Why not? They’re obviously not an endangered species.

I’m not sure, to be honest - most of my attempts to find out why it’s illegal were met with answers like “it’s illegal because it’s against the law.”

But at a guess, I’d say it’s because there’s a history of cruel things like badger-baiting, and it’s easiest just to pass a law that says “leave badgers the fuck alone.”

WAG: Perhaps the population density requires less of a laissez-faire attitude to wildlife than the US can get away with. There’s not a lot of land that isn’t privately owned and used for something, especially as you get closer to the south east. Even finding somewhere for some discreet wild camping is difficult. So if everyone could kill the badgers on their land, or dig up their setts, we could probably wipe them out pretty quickly. In the UK, I believe wildlife is protected by law unless on a list of “stuff we don’t care if you kill”. The list is pretty short, and animal cruelty laws might still apply. Presumably you can get some kind of licence to shoot animals not on the list, but there’s not a lot of call for hunting here, and those who do enjoy it seem to be happy to stick to pheasants, grouse, rabbits or whatever, rather than going on some macabre taxidermy-fuelled safari.

In many if not all places in the US it is the same. You cannot hunt game without a license or tag, even if it’s your own property, and then only during specified seasons. Exceptions may be for coyote, etc. There is no change in the law if something crosses an invisible property line; it’s not automatically “yours.” There are special tags sometimes that are easier for property owners to get, e.g. tags for nuisance animals that might damage farmland.

As do the vast majority of hunters in the US and everywhere. We aren’t talking about hunting rhinoceros. Do you think that a guy who mounts a buck head is also not dealing with the meat?

Depends which guy you mean.
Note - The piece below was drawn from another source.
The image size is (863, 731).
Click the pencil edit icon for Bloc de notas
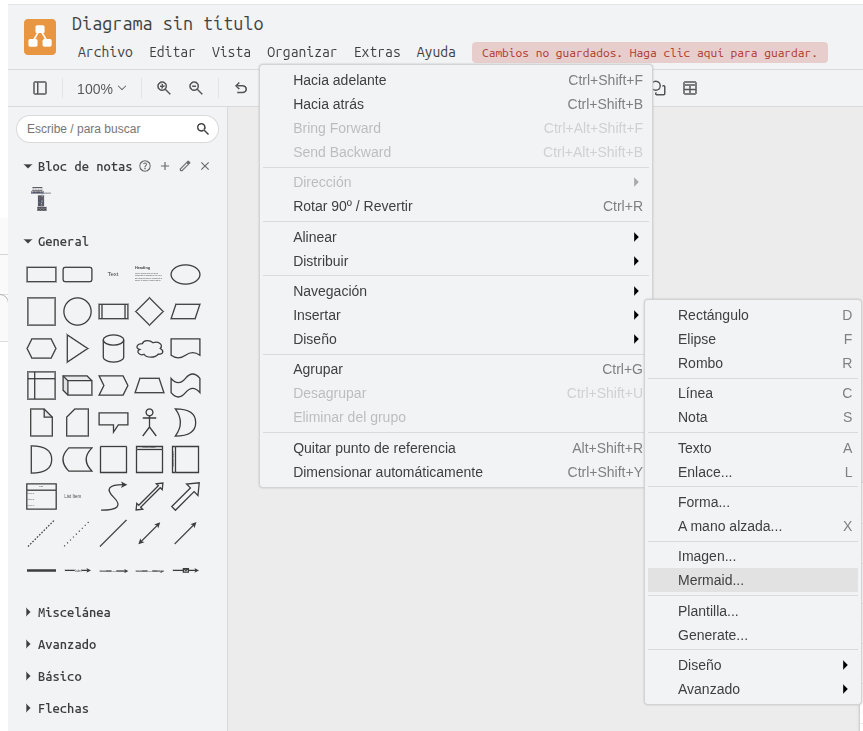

But I don’t think many hunters in the west are primarily motivated by a desire to find food. My point was only that, as far as I know, there isn’t much call for shooting larger mammals here.

In this country we are animal lovers. Badgers were once in decline, and now aren’t people are very fond of them. Bill Oddie, for example.

Hacker: One: I am not a “badger-butcher”. Two: badgers are not an endangered species. Three: the removal of protective status does not necessarily mean the badgers will be killed. Four: if a few badgers have to be sacrificed for the sake of a master plan that will save Britain’s natural heritage - tough!
Lucy: [sarcastically gives a Nazi salute] Ze “master plan”, mein Fuhrer! Ze end justifies ze means, does it?!
– Yes, Minister

Woman: How would you feel if you were going to have a lot of office blocks built over your garden by a lot of giant badgers?
Jim: But a lot of office blocks are … giant badgers?
– Also

Googling ‘“yes minister” badger’ also brought up this.

In short, as a nation we prefer fluffy beasts to humans.

The badger cull was debated in the House of Lords? To cries of “hear, hear, hear”?

Now I have to dig up the YouTube video; it sounds priceless.

Here in Ohio we don’t need government-sponsored culls to take out our excess raccoons, opossums and skunks. We eliminate them sportingly with our sport utility vehicles.

I found a website with a picture of the leaflet from the OP:

They are kind of cute. Except for the brucellosis thing.

Probably. The RSPCA was founded 60 years before the NSPCC.